Realistic Bali Villa ROI – 4

Every Bali property developer will tell you their project delivers 15-25% returns. Some of them are right. Many are quoting gross yield before costs, before management, before the years where occupancy is lower than projected. Some are quoting peak occupancy scenarios from their best quarter.

This guide breaks down what a realistic Bali villa investment actually delivers – gross yield, net yield after costs, capital growth over a 10-year hold, and total return. I will give you ranges and explain what drives the outcomes in either direction.

Gross yield vs net yield: the gap

Gross yield is revenue divided by investment cost. Net yield is what you actually receive after all costs. The gap between the two is typically 30-50% of gross.

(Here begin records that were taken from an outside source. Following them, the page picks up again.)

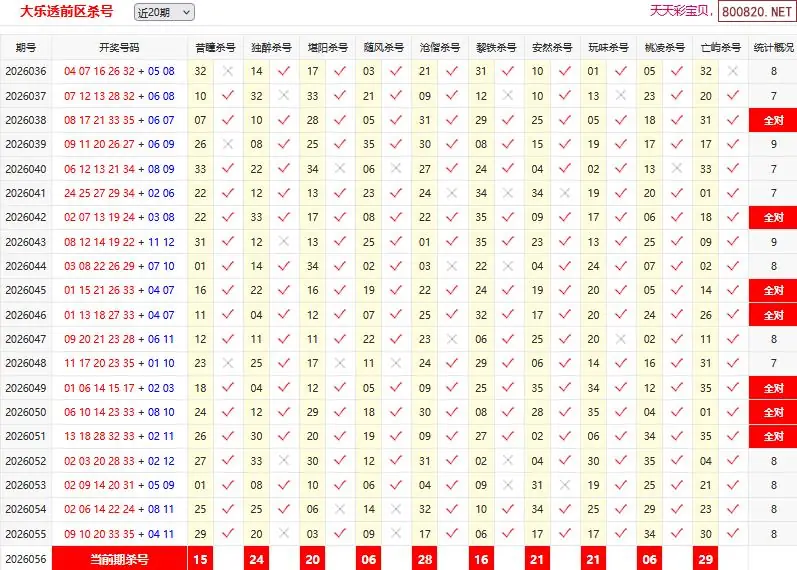Select the 期号 column header
This screenshot has height=570, width=797.
coord(25,47)
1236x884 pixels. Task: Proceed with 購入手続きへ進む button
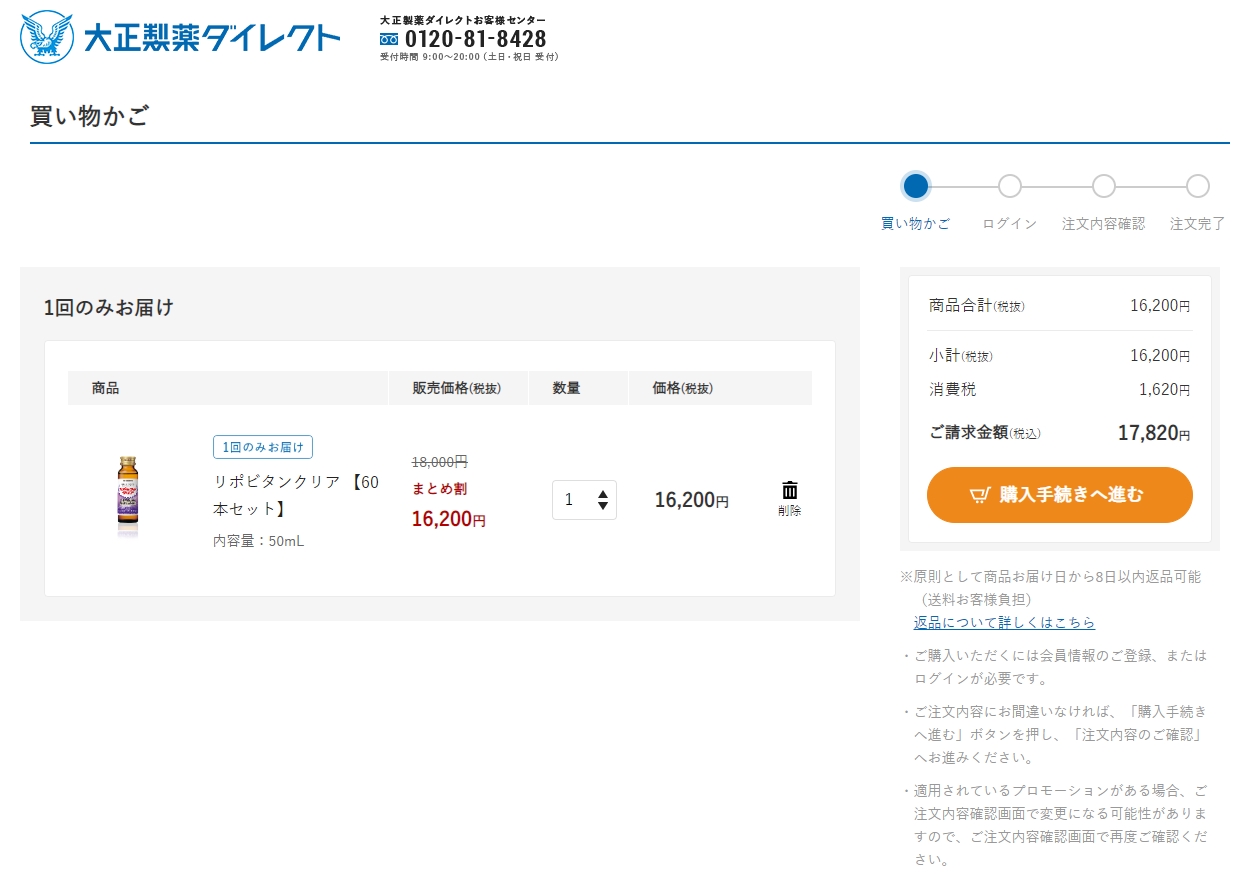(x=1059, y=495)
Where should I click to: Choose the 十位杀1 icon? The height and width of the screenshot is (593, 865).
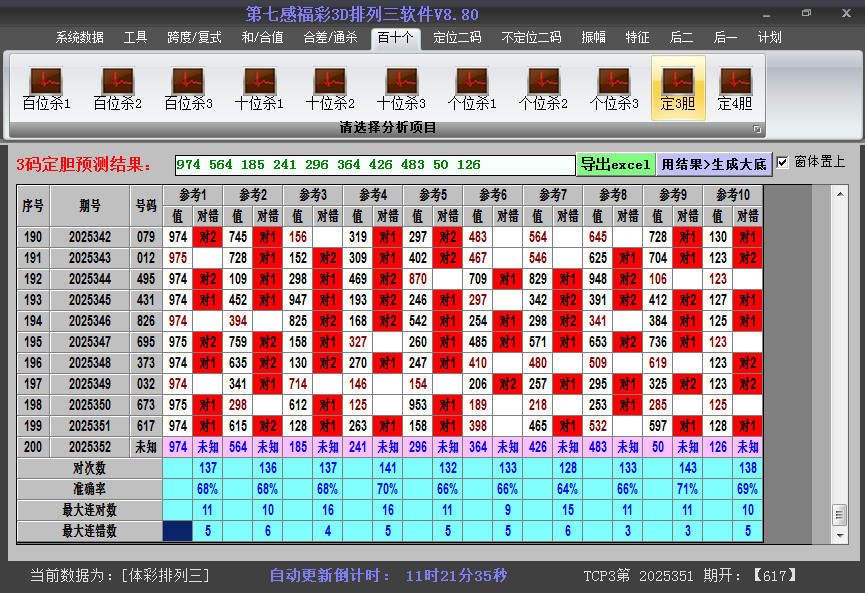(259, 88)
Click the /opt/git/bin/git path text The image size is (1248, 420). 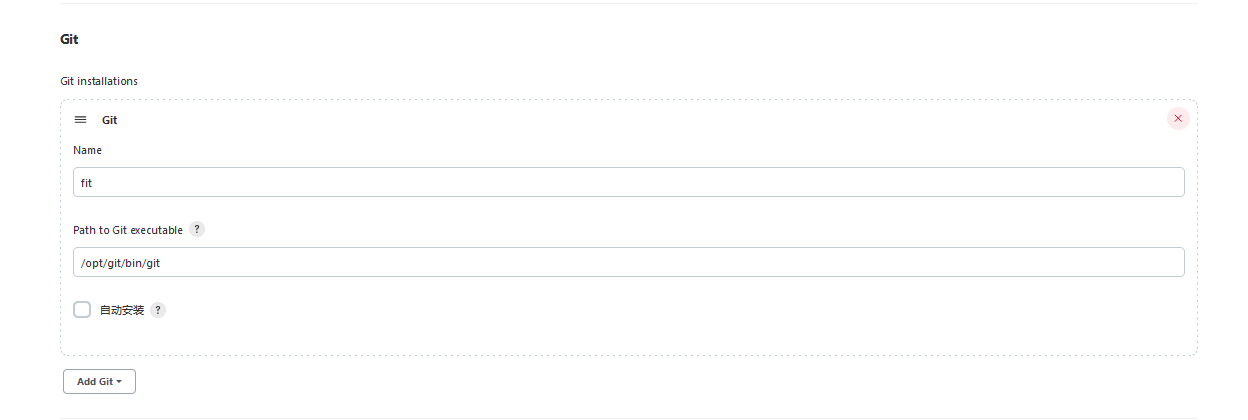(120, 263)
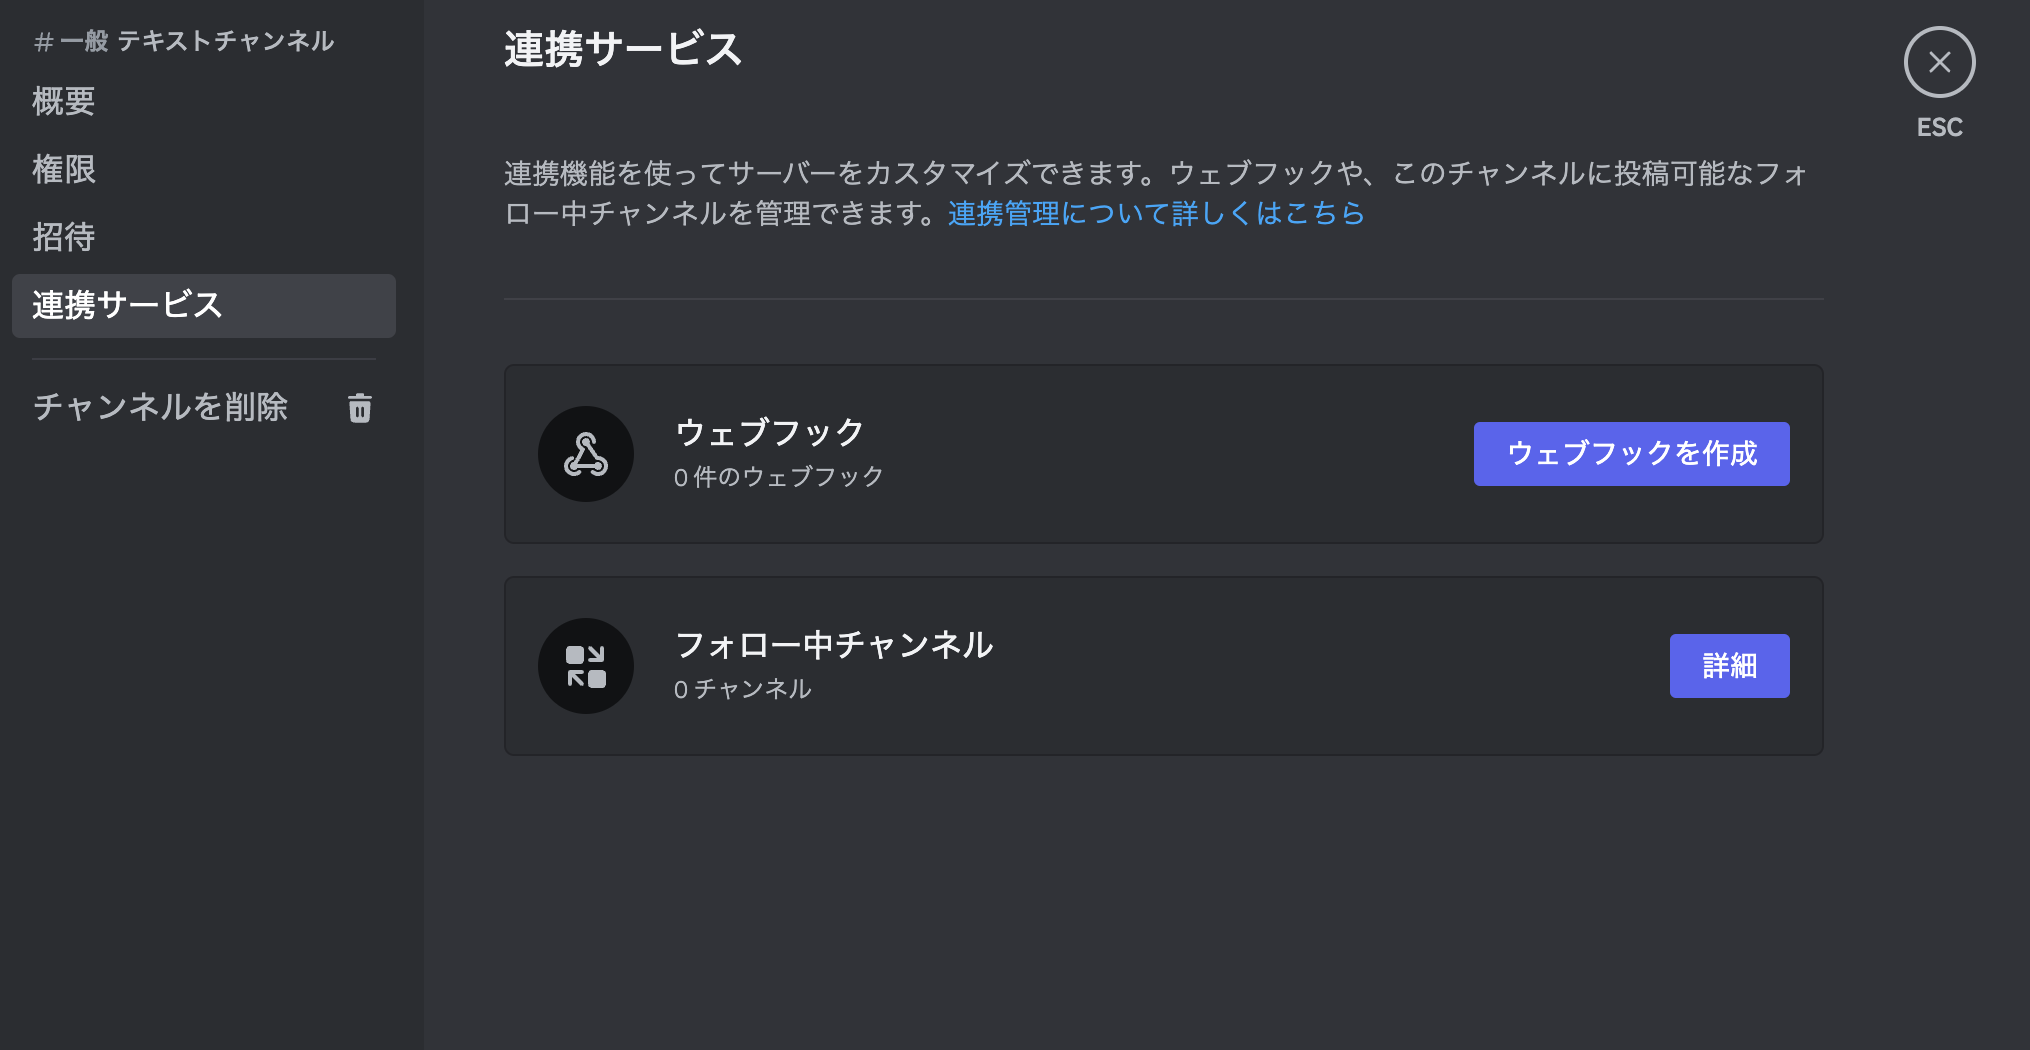The width and height of the screenshot is (2030, 1050).
Task: Click the webhook icon in the ウェブフック card
Action: pos(587,453)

AreaGross yieldNet yield (after all costs)Notes
Uluwatu15-22%11-16%Highest yield in Bali. Surf market drives strong rates.
Canggu10-15%7-11%High demand, but land cost compresses yield on new builds.
Pererenan12-15%9-12%Good balance of yield and entry cost.
Cemagi12-16%9-13%Early market, strong yield for the entry price.
Seminyak8-12%6-9%Mature market, lower yield relative to capital outlay.
Ubud10-16%8-13%Longer stays, lower nightly rate, lower vacancy.

Net yield figures assume professional management (around 20% of gross with Balitecture), standard running costs ($8K-15K/year), insurance, and property tax. Actual results vary by villa quality, design, and management company.